The words used to begin a note are the first “thin slice” of the tone for the entire e-mail. Make sure you get started on the right track. There is momentum when reading notes. If the reader starts out in a good frame of mind, things go more smoothly. If the opening is abrupt, curt, or is a blatant trust withdrawal, it will take a lot of honey in the rest of the note to make up for it.
It is like the difference between a conventional photograph and a hologram. If you take a photograph and cut out just a tiny piece of it, you will have only the data represented by that piece. If you cut out a tiny piece of a hologram and hold that piece up to the light, you will be able to see the entire image, only with less resolution than the larger hologram. Humans work the same way. If you have an entire note, you can study it and reveal great detail, but people can sense the body language in just a few words. The first few words of an e-mail are especially important. Let me share an extreme example for clarity.

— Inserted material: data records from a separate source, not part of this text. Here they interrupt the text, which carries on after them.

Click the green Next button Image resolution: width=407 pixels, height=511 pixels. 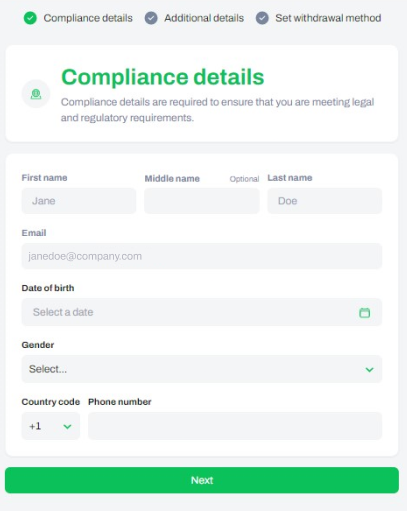point(202,480)
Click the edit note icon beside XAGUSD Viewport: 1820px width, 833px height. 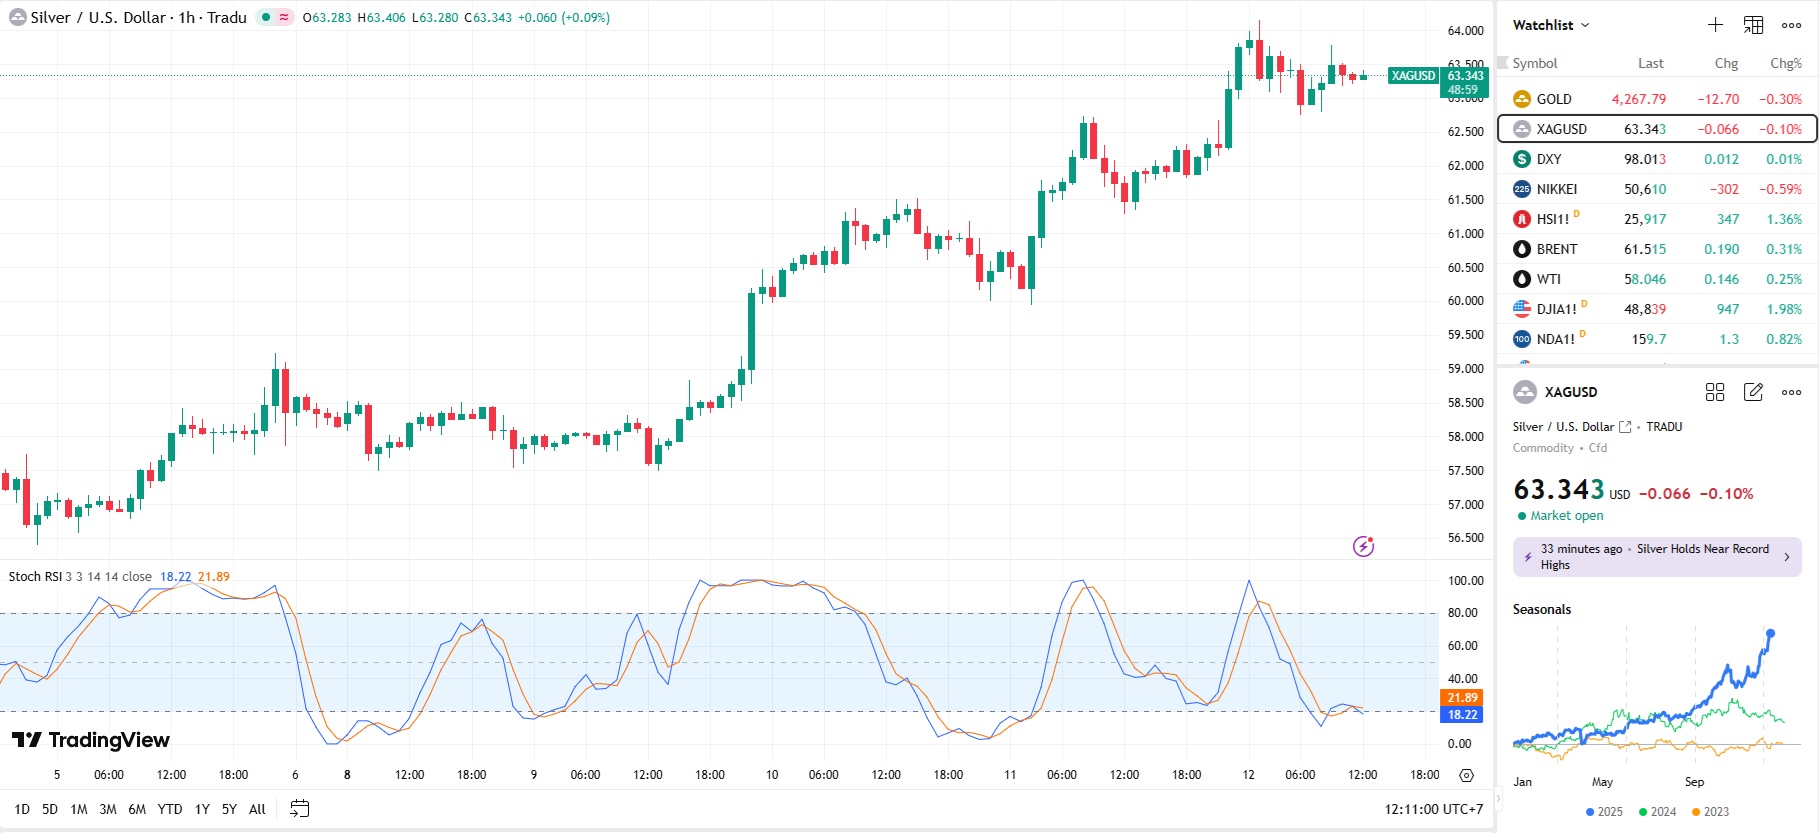pyautogui.click(x=1753, y=392)
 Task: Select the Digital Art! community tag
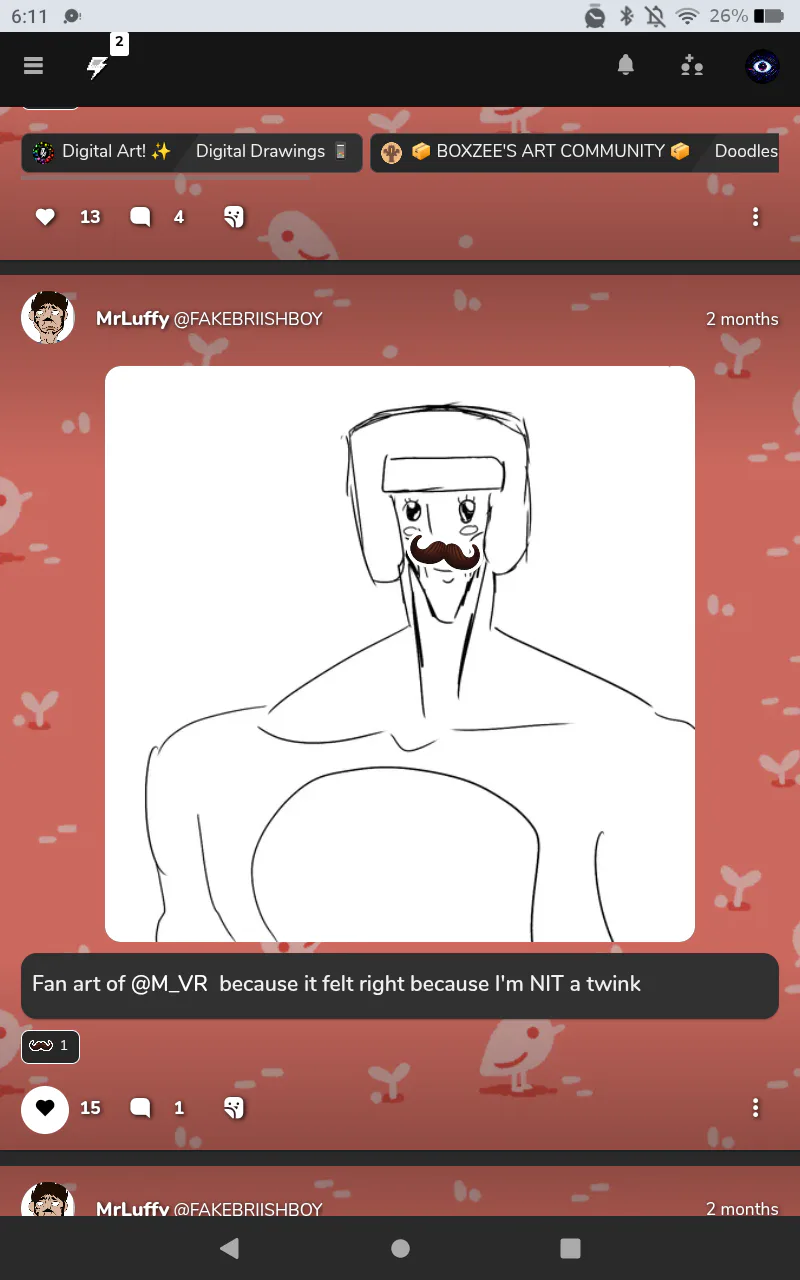coord(103,152)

It is the first day of an online class. None of the students know each other yet. Allison is responding to a question about whether leaders are made or born. Here is a short section of her note:
• Allison writes: “I really do not believe there is any such thing as a natural-born leader. I believe that leadership is an acquired skill and can be improved constantly. When I was seventeen, I was promoted to shift manager. I was not a good leader to say the least.”
Another student (Roger, who has not yet exchanged notes with Allison) replied to her note as follows:
• Roger writes: “Allison wake up!!! How many seventeen-year-old kids are asked to be a manager??”
The note goes on, but for purposes of this illustration, these few words are all that is required. I believe Allison had Roger pegged after the first three words, and probably did not even read the rest of his note. If she did read it, she heavily discounted the information. To her credit, she did not take the bait and fire back a strong rebuttal. She just pretended the note never happened, which is a good strategy in a case like this.
Roger’s note was a blatant example of starting out in a way that completely alienates the other person. Usually the damage is more subtle, but the impact is similar. Here is another example of a note that begins poorly:
• “I really think you should be careful when you write, ‘people like you’ in a note. It tends to peg you as a bigot or someone who likes to put people in boxes.”
The first five words, “I really think you should,” give away the body language before the real content of the message is reached. After the opening phrase, the reader is prepared to get a lecture and reacts accordingly. Here is another version of the same message with a more constructive opening:
• “That was an insightful note. One possible upgrade is to avoid the phrase ‘people like you,’ because some people might find that offensive.”
The reader is more likely to absorb and heed the advice in the second note based on how it starts.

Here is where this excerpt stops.